Start of DATASET RECORDS

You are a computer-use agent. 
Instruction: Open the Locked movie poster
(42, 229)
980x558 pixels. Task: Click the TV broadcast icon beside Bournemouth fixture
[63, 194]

End of DATASET RECORDS

* **ABOUT THIS EXERCISE**: Word for word, give back all of the records.

* **COMPLETED TASK**:
You are a computer-use agent. 
Instruction: Open the Locked movie poster
(42, 229)
980x558 pixels. Task: Click the TV broadcast icon beside Bournemouth fixture
[63, 194]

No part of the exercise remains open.